WHAT YOU WILL DO - Would you reproduce all of the entries exactly?
** INPUT MATERIAL follows **
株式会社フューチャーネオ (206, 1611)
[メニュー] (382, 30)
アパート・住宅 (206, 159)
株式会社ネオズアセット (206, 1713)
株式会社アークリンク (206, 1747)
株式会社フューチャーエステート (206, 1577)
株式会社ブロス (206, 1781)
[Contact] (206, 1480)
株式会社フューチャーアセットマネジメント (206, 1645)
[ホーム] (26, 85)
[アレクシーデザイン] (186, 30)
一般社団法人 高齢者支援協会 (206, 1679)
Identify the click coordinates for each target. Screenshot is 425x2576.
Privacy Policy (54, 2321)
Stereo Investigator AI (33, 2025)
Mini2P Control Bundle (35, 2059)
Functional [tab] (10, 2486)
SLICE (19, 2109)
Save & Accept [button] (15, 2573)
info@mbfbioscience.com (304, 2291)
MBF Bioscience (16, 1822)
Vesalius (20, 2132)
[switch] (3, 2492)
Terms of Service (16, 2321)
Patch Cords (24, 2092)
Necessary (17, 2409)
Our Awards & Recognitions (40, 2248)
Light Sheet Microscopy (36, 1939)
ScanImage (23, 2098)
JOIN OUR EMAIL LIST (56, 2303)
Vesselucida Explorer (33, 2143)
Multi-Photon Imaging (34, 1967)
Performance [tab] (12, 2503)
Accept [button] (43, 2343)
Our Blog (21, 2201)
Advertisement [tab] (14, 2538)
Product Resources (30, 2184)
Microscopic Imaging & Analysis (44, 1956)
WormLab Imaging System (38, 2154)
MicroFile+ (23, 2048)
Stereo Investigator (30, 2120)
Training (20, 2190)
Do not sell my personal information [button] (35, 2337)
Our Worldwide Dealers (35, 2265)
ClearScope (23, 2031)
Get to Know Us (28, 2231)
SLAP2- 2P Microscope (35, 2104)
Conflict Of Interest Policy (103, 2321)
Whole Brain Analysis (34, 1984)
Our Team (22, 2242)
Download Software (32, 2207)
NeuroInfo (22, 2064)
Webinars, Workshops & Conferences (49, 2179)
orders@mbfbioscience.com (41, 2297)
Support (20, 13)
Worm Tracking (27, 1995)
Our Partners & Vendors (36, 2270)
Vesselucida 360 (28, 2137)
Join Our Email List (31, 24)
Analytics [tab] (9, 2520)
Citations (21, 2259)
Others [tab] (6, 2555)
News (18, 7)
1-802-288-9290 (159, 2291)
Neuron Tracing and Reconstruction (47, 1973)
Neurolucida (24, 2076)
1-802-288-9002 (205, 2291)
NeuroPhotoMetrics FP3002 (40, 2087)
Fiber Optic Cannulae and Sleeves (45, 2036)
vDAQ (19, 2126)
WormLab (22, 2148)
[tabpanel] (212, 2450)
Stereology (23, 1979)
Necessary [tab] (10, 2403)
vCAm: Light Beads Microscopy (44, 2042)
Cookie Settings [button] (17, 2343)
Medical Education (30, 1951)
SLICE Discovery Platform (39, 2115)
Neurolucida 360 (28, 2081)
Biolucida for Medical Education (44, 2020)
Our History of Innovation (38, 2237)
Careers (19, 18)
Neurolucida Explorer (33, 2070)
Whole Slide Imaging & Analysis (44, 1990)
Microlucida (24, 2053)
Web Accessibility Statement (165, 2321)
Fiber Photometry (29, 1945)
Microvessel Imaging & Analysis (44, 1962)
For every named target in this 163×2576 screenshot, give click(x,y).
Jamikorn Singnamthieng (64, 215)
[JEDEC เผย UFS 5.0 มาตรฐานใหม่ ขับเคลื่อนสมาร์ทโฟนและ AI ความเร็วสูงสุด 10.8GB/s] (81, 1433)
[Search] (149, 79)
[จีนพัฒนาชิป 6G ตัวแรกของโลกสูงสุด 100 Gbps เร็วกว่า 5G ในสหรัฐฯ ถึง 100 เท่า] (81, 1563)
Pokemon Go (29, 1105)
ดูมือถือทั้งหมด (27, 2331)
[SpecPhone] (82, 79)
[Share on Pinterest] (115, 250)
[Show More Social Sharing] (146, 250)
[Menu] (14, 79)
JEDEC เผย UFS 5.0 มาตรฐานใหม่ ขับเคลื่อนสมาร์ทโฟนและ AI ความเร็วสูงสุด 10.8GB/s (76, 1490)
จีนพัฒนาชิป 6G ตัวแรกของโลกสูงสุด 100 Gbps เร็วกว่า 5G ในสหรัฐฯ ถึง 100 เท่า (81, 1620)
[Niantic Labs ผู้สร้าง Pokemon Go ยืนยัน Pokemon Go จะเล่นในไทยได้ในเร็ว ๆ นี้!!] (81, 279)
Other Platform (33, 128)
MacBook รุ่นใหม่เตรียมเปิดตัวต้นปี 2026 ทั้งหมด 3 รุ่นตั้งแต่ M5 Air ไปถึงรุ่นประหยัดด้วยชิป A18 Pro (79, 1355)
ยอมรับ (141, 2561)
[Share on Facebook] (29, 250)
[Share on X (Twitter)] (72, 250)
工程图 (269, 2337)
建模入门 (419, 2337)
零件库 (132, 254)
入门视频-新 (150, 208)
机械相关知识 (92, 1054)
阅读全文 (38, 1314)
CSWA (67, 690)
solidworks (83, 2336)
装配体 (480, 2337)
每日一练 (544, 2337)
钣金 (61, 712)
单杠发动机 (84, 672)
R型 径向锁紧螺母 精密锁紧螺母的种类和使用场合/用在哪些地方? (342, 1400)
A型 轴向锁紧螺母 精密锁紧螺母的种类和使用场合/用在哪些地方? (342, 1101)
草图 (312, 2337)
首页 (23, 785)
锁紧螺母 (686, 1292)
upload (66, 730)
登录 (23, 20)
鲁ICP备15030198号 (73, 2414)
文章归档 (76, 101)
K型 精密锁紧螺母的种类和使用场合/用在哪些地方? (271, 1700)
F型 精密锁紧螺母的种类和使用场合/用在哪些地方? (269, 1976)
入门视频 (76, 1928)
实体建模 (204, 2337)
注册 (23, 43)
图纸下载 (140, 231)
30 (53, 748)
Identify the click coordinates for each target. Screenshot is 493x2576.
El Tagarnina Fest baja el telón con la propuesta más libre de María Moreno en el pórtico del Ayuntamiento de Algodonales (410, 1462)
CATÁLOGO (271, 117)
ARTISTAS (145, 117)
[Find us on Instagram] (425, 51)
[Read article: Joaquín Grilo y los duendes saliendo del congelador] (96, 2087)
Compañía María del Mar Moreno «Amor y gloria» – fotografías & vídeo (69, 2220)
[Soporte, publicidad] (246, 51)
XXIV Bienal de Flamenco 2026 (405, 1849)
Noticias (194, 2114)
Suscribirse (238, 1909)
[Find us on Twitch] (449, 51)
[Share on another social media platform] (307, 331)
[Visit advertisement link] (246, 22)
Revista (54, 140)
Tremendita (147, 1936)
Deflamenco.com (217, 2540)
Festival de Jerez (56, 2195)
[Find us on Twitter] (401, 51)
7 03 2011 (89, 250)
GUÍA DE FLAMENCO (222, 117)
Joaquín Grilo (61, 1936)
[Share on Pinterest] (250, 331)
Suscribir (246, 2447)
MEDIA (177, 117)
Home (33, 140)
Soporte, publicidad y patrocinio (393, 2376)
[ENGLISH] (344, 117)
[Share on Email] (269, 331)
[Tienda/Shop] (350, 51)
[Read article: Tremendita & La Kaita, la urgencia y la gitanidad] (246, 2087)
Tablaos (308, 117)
** End of INPUT MATERIAL **
ANSWER AREA -
株式会社フューチャーネオ (206, 1611)
[メニュー] (382, 30)
アパート・住宅 (206, 159)
株式会社ネオズアセット (206, 1713)
株式会社アークリンク (206, 1747)
株式会社フューチャーエステート (206, 1577)
株式会社ブロス (206, 1781)
[Contact] (206, 1480)
株式会社フューチャーアセットマネジメント (206, 1645)
[ホーム] (26, 85)
[アレクシーデザイン] (186, 30)
一般社団法人 高齢者支援協会 (206, 1679)
Identify the click coordinates for each target. Screenshot is 425x2576.
Privacy Policy (54, 2321)
Stereo Investigator AI (33, 2025)
Mini2P Control Bundle (35, 2059)
Functional [tab] (10, 2486)
SLICE (19, 2109)
Save & Accept [button] (15, 2573)
info@mbfbioscience.com (304, 2291)
MBF Bioscience (16, 1822)
Vesalius (20, 2132)
[switch] (3, 2492)
Terms of Service (16, 2321)
Patch Cords (24, 2092)
Necessary (17, 2409)
Our Awards & Recognitions (40, 2248)
Light Sheet Microscopy (36, 1939)
ScanImage (23, 2098)
JOIN OUR EMAIL LIST (56, 2303)
Vesselucida Explorer (33, 2143)
Multi-Photon Imaging (34, 1967)
Performance [tab] (12, 2503)
Accept [button] (43, 2343)
Our Blog (21, 2201)
Advertisement [tab] (14, 2538)
Product Resources (30, 2184)
Microscopic Imaging & Analysis (44, 1956)
WormLab Imaging System (38, 2154)
MicroFile+ (23, 2048)
Stereo Investigator (30, 2120)
Training (20, 2190)
Do not sell my personal information [button] (35, 2337)
Our Worldwide Dealers (35, 2265)
ClearScope (23, 2031)
Get to Know Us (28, 2231)
SLAP2- 2P Microscope (35, 2104)
Conflict Of Interest Policy (103, 2321)
Whole Brain Analysis (34, 1984)
Our Team (22, 2242)
Download Software (32, 2207)
NeuroInfo (22, 2064)
Webinars, Workshops & Conferences (49, 2179)
orders@mbfbioscience.com (41, 2297)
Support (20, 13)
Worm Tracking (27, 1995)
Our Partners & Vendors (36, 2270)
Vesselucida 360 (28, 2137)
Join Our Email List (31, 24)
Analytics [tab] (9, 2520)
Citations (21, 2259)
Others [tab] (6, 2555)
News (18, 7)
1-802-288-9290 (159, 2291)
Neuron Tracing and Reconstruction (47, 1973)
Neurolucida (24, 2076)
1-802-288-9002 (205, 2291)
NeuroPhotoMetrics FP3002 (40, 2087)
Fiber Optic Cannulae and Sleeves (45, 2036)
vDAQ (19, 2126)
WormLab (22, 2148)
[tabpanel] (212, 2450)
Stereology (23, 1979)
Necessary [tab] (10, 2403)
vCAm: Light Beads Microscopy (44, 2042)
Cookie Settings [button] (17, 2343)
Medical Education (30, 1951)
SLICE Discovery Platform (39, 2115)
Neurolucida 360 (28, 2081)
Biolucida for Medical Education (44, 2020)
Our History of Innovation (38, 2237)
Careers (19, 18)
Neurolucida Explorer (33, 2070)
Whole Slide Imaging & Analysis (44, 1990)
Microlucida (24, 2053)
Web Accessibility Statement (165, 2321)
Fiber Photometry (29, 1945)
Microvessel Imaging & Analysis (44, 1962)
For every named target in this 163×2576 screenshot, give click(x,y).
Jamikorn Singnamthieng (64, 215)
[JEDEC เผย UFS 5.0 มาตรฐานใหม่ ขับเคลื่อนสมาร์ทโฟนและ AI ความเร็วสูงสุด 10.8GB/s] (81, 1433)
[Search] (149, 79)
[จีนพัฒนาชิป 6G ตัวแรกของโลกสูงสุด 100 Gbps เร็วกว่า 5G ในสหรัฐฯ ถึง 100 เท่า] (81, 1563)
Pokemon Go (29, 1105)
ดูมือถือทั้งหมด (27, 2331)
[SpecPhone] (82, 79)
[Share on Pinterest] (115, 250)
[Show More Social Sharing] (146, 250)
[Menu] (14, 79)
JEDEC เผย UFS 5.0 มาตรฐานใหม่ ขับเคลื่อนสมาร์ทโฟนและ AI ความเร็วสูงสุด 10.8GB/s (76, 1490)
จีนพัฒนาชิป 6G ตัวแรกของโลกสูงสุด 100 Gbps เร็วกว่า 5G ในสหรัฐฯ ถึง 100 เท่า (81, 1620)
[Niantic Labs ผู้สร้าง Pokemon Go ยืนยัน Pokemon Go จะเล่นในไทยได้ในเร็ว ๆ นี้!!] (81, 279)
Other Platform (33, 128)
MacBook รุ่นใหม่เตรียมเปิดตัวต้นปี 2026 ทั้งหมด 3 รุ่นตั้งแต่ M5 Air ไปถึงรุ่นประหยัดด้วยชิป A18 Pro (79, 1355)
ยอมรับ (141, 2561)
[Share on Facebook] (29, 250)
[Share on X (Twitter)] (72, 250)
工程图 (269, 2337)
建模入门 (419, 2337)
零件库 (132, 254)
入门视频-新 (150, 208)
机械相关知识 (92, 1054)
阅读全文 (38, 1314)
CSWA (67, 690)
solidworks (83, 2336)
装配体 (480, 2337)
每日一练 (544, 2337)
钣金 (61, 712)
单杠发动机 (84, 672)
R型 径向锁紧螺母 精密锁紧螺母的种类和使用场合/用在哪些地方? (342, 1400)
A型 轴向锁紧螺母 精密锁紧螺母的种类和使用场合/用在哪些地方? (342, 1101)
草图 (312, 2337)
首页 (23, 785)
锁紧螺母 (686, 1292)
upload (66, 730)
登录 (23, 20)
鲁ICP备15030198号 (73, 2414)
文章归档 (76, 101)
K型 精密锁紧螺母的种类和使用场合/用在哪些地方? (271, 1700)
F型 精密锁紧螺母的种类和使用场合/用在哪些地方? (269, 1976)
入门视频 (76, 1928)
实体建模 (204, 2337)
注册 (23, 43)
图纸下载 (140, 231)
30 (53, 748)
Identify the click coordinates for each target. Screenshot is 493x2576.
El Tagarnina Fest baja el telón con la propuesta más libre de María Moreno en el pórtico del Ayuntamiento de Algodonales (410, 1462)
CATÁLOGO (271, 117)
ARTISTAS (145, 117)
[Find us on Instagram] (425, 51)
[Read article: Joaquín Grilo y los duendes saliendo del congelador] (96, 2087)
Compañía María del Mar Moreno «Amor y gloria» – fotografías & vídeo (69, 2220)
[Soporte, publicidad] (246, 51)
XXIV Bienal de Flamenco 2026 (405, 1849)
Noticias (194, 2114)
Suscribirse (238, 1909)
[Find us on Twitch] (449, 51)
[Share on another social media platform] (307, 331)
[Visit advertisement link] (246, 22)
Revista (54, 140)
Tremendita (147, 1936)
Deflamenco.com (217, 2540)
Festival de Jerez (56, 2195)
[Find us on Twitter] (401, 51)
7 03 2011 (89, 250)
GUÍA DE FLAMENCO (222, 117)
Joaquín Grilo (61, 1936)
[Share on Pinterest] (250, 331)
Suscribir (246, 2447)
MEDIA (177, 117)
Home (33, 140)
Soporte, publicidad y patrocinio (393, 2376)
[ENGLISH] (344, 117)
[Share on Email] (269, 331)
[Tienda/Shop] (350, 51)
[Read article: Tremendita & La Kaita, la urgencia y la gitanidad] (246, 2087)
Tablaos (308, 117)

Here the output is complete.